▼▼▼

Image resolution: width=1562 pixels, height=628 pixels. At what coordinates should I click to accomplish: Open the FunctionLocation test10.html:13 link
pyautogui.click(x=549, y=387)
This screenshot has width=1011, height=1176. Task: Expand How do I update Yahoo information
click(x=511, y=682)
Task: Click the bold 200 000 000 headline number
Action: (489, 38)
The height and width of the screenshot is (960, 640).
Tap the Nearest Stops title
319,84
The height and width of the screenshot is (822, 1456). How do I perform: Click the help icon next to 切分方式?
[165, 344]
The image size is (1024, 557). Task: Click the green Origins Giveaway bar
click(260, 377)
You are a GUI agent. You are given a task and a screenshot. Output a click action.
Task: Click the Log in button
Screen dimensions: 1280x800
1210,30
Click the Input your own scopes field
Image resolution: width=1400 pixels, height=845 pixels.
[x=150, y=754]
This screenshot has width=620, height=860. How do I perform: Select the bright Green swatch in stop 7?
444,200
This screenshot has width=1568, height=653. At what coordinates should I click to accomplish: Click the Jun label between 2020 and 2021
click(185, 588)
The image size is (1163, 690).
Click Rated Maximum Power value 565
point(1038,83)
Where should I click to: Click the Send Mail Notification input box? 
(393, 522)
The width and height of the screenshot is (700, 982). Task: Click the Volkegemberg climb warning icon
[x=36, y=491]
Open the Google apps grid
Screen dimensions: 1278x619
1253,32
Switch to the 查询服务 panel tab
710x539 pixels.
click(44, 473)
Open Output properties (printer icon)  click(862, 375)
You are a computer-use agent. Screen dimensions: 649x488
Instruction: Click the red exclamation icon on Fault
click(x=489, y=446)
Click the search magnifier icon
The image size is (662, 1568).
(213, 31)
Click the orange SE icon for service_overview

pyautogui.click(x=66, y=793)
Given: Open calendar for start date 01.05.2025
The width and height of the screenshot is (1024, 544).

▲▲▲

Transcribe the data exactly, from the line containing "The width and height of the screenshot is (700, 982)." through the line containing "Open Output properties", including both of those lines.

#### ANSWER TO THIS TASK
The width and height of the screenshot is (700, 982). Task: Click the Volkegemberg climb warning icon
[x=36, y=491]
Open the Google apps grid
Screen dimensions: 1278x619
1253,32
Switch to the 查询服务 panel tab
710x539 pixels.
click(44, 473)
Open Output properties (printer icon)  click(862, 375)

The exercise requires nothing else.